= EXERCISE AIM =
Write out exactly the lines of the entries below from the one holding "The height and" to the one holding "Task: Open the chat messages icon", inclusive, and leave out all other lines.
** Opening DATA SECTION block **
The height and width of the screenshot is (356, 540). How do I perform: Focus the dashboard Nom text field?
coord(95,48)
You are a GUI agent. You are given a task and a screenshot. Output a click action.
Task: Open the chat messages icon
** Closing DATA SECTION block **
** Opening DATA SECTION block **
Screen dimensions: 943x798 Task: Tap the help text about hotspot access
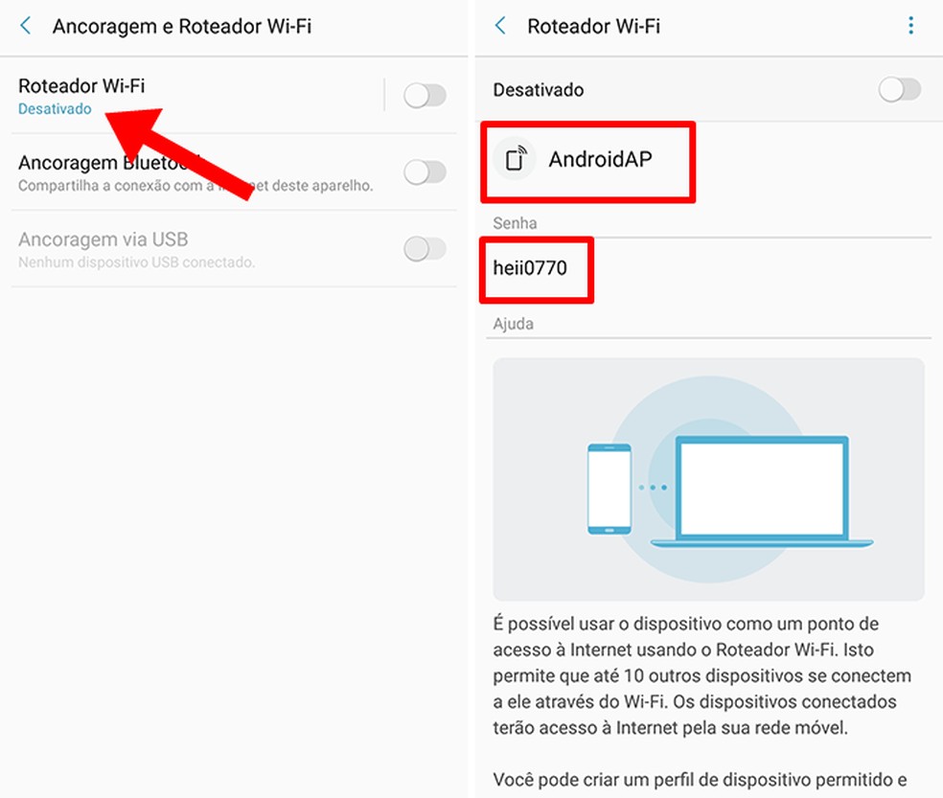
** Closing DATA SECTION block **
** Opening DATA SECTION block **
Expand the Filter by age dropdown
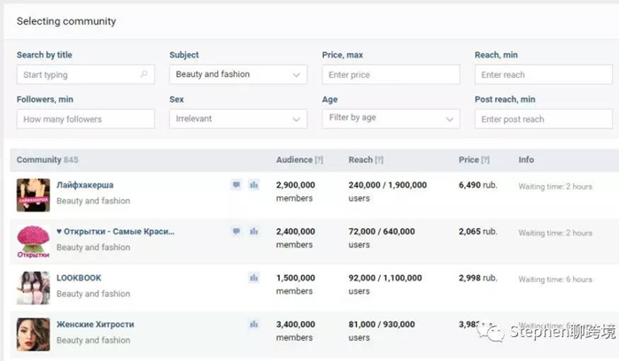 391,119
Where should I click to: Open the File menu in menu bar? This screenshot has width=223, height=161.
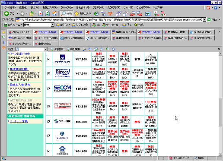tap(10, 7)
** Closing DATA SECTION block **
= SOLUTION FOR THIS PROBLEM =
The height and width of the screenshot is (356, 540). How do I perform: Focus the dashboard Nom text field?
coord(95,48)
You are a GUI agent. You are given a task and a screenshot. Output a click action.
Task: Open the chat messages icon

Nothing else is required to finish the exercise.